One year, I brought in a container with 3 snails. It was such a wonderful way to engage the children in that first week or two of school. As they gathered around the inquiry table, they would share their observations and joy, as they had no expectations on them but to enjoy watching the snails. Then I would add paper pads and pencils, asking the children to draw what they see. Once a child completed a drawing, it would be displayed in the same area. This encourages other reticent drawers to do the same and it also encourages conversation as the children encounter new representations. The children are encouraged to draw what they see and all representations are displayed. They are drawing to learn about the snails – not learning to draw. In time, I would also add play dough to the inquiry centre for those children who would like to create 3-D representations. Then, I would often watch the children and record their comments and conversations. These could be displayed to demonstrate their thinking and also to read aloud to the class as a whole to encourage more discussion or encourage research for their questions.
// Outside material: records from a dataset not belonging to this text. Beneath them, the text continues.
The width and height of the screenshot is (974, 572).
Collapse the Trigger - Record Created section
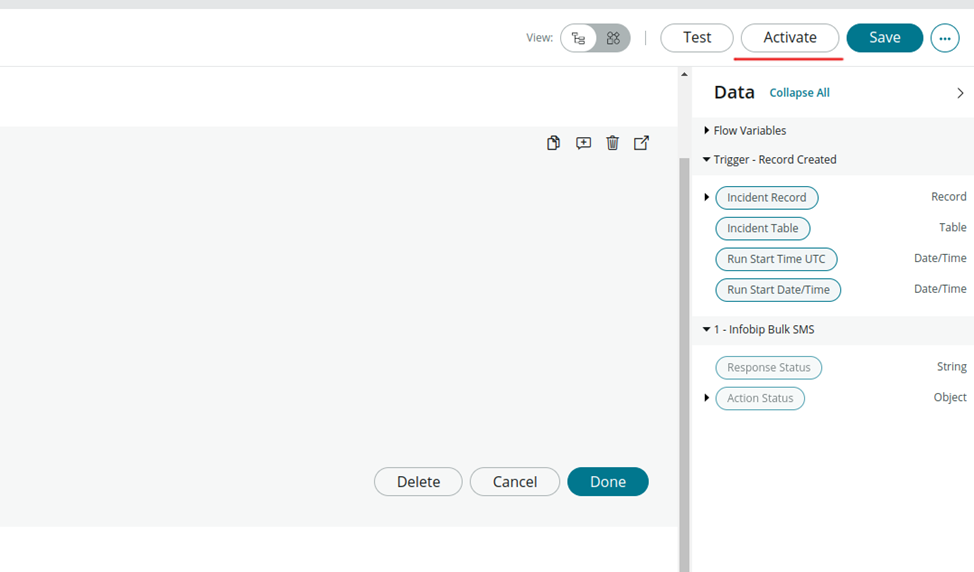pos(707,160)
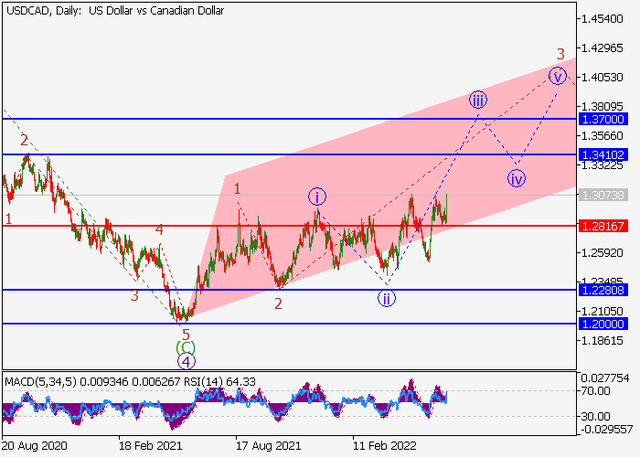The width and height of the screenshot is (640, 457).
Task: Click the red 1.28167 price level tag
Action: pos(603,226)
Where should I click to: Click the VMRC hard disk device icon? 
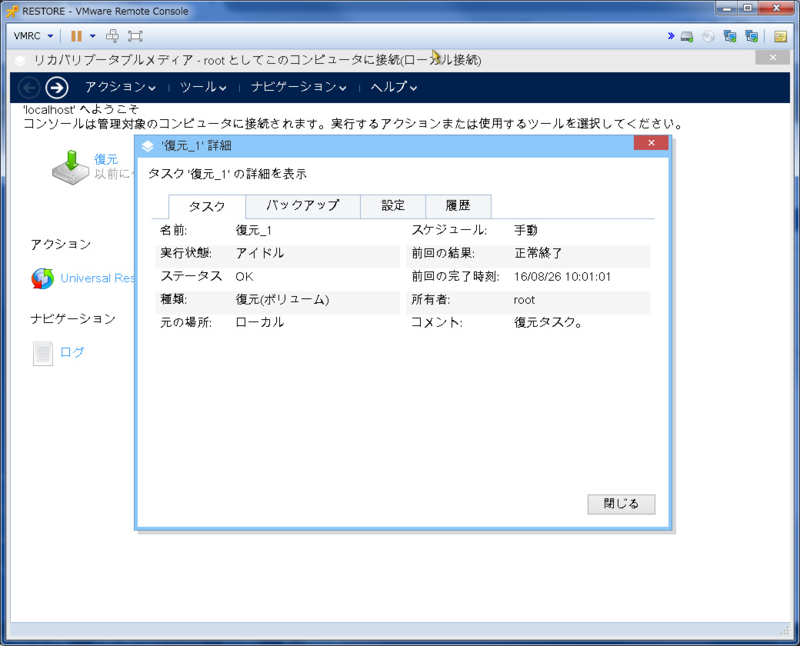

This year, I will be teaching a grade one and two class. I am getting a new classroom, much smaller than the last. It is my plan to set up an atelier and an inquiry centre. However, with a more structured curriculum I will not be using provocations in the same way. My plan is to provide the students with a plain, blank journal. And with this journal, we will visit a nearby ravine on a weekly or bi-weekly basis to observe the same outdoor and real world space as it changes throughout the school year. Using our journals as an inquiry tool, I hope that the children will learn to use their drawings as means for learning. The visits to the ravine will begin in September as a free exploration. Then, we will focus on connecting the curriculum to the real world, such as making observations based on our senses, observing energy of the sun and the wind, or observing the effects of liquids and solids in the ravine through the winter. The journals will only be a part of our inquiry/science lessons, but I am hoping that it will also provide a purpose to integrate other parts of the curriculum, such as language, math, and art in a meaningful way for the children.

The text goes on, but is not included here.